● THE REQUEST:
Copy the listing below, substituting "screen assistant" for "GUI agent" and leaving all other text unchanged. Leave the pictures out of your copy.

** BEGIN GIVEN ENTRIES **

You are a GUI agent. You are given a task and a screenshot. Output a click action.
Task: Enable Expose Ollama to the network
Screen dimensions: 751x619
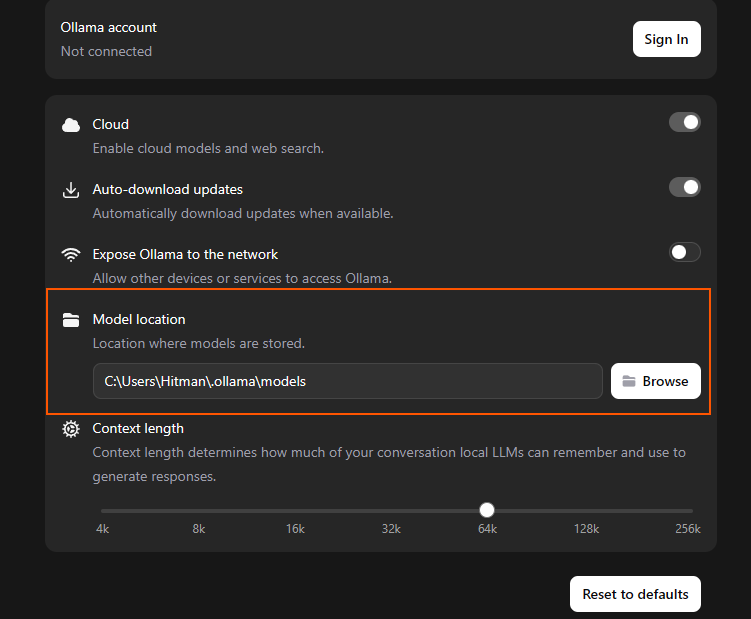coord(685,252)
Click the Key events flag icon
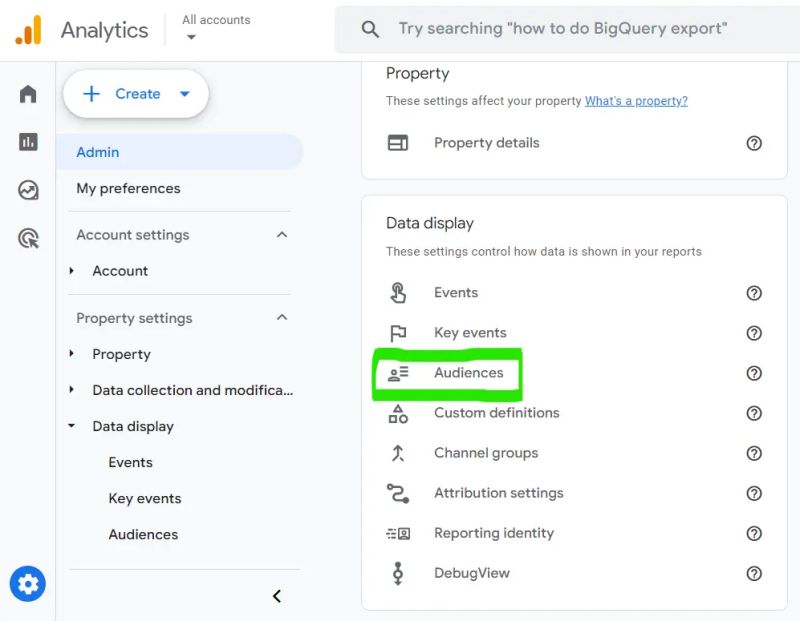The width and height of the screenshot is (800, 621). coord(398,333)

** END GIVEN ENTRIES **

● FINISHED EXERCISE:
You are a screen assistant. You are given a task and a screenshot. Output a click action.
Task: Enable Expose Ollama to the network
Screen dimensions: 751x619
coord(685,252)
Click the Key events flag icon
The width and height of the screenshot is (800, 621). coord(398,333)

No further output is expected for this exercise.